Source excerpt —
━━━

Hill provides clean, evocative writing. An example appears in Karma’s reference to the other Bat-Family members – “the little red boy? The yellow boy. The purple and gold girl? The pretty lady with the red hair.” The elegance of the dialogue, the clarity of referring to Tim Drake, Duke Thomas, Stephanie Brown, and Kate Kane shows that Hill’s spent a lot of time working on his voice skills. There are some structural problems – after getting blown up in the first issue, Duke doesn’t really do that much to prove his heroism, though Hill does use his ability to track Karma. That could have been accomplished by using camera footage or deduction, so Hill could have made it more efficient by saying that Duke saved Batman time and possibly lives by allowing him to confront Karma sooner, but it’s a minor issue. The makeup of the new Outsiders – Black Lightning, Cassandra Cain (Orphan), Katana, and Signal – promises old and new faces, and with Hill’s clear passion for Jefferson and Cass, the book will hopefully match classic runs of the title.

━━━

Material provided —
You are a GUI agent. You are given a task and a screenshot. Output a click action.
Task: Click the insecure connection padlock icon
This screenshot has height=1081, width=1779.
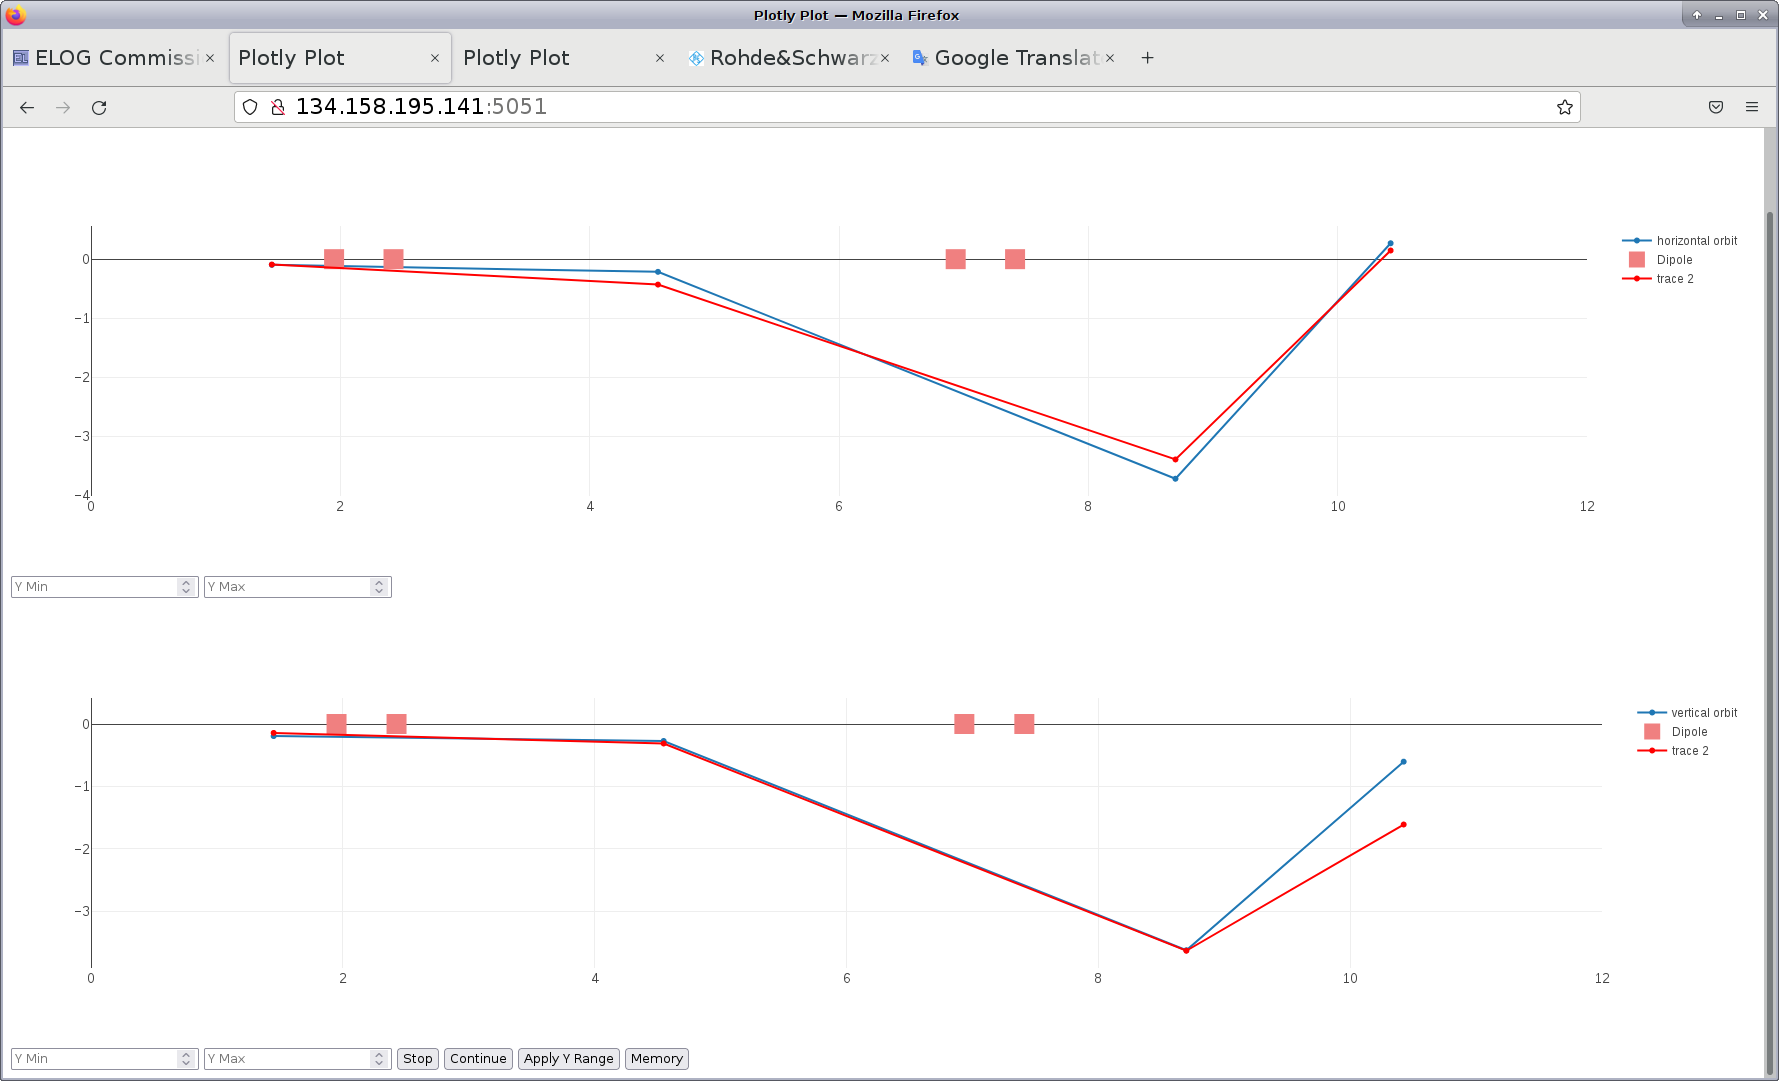[x=278, y=108]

━━━

Requirements —
a – According to the comic review excerpt, which four characters make up the new Outsiders?
b – Write the next few sentences of the comic review excerpt, picking up right after its last sentence.
None of the data above is needed.

Answers for the tasks —
a – Black Lightning, Cassandra Cain (Orphan), Katana, and Signal.

b –
Miguel Mendonca and Diana Egea provide the final linework for this issue, returning after two issues by Phillipe Briones. Both Mendonca and Briones have a real gift for clean lines and appealing faces, though their compositions are often not quite as polished or assured as the previous main art teams for Detective Comics, Eddy Barrows and Alvaro Martinez. Adriano Lucas provides vivid but carefully controlled colors, not over-rendering, but providing clean spaces of color and strong shadows, as is appropriate for a Batman book. One possible misstep in coloring comes in Batman’s visions with which he overwhelms Karma – the image of a boy embracing a blonde woman seems likely to have been intended to be Martha Wayne, given the pearl jewelry featured. (One hopes that DC will stop the double shipping of so many of their titles in the next year, and allow art teams to become more standardized and not so reliant on constant rotation and fill-in work – but since they’re reinstating Nightwing as a double-shipping book in the next few months, it doesn’t look promising.)
On the whole, the five issues of “On the Outside” have been vigorous, with great character moments and solid art. Hopefully the promise of seeing Hill handle these characters “very very soon” will indeed be true!
Final Thoughts: The newly formed Outsiders prove their worth, and look forward to stopping global threats for Batman soon.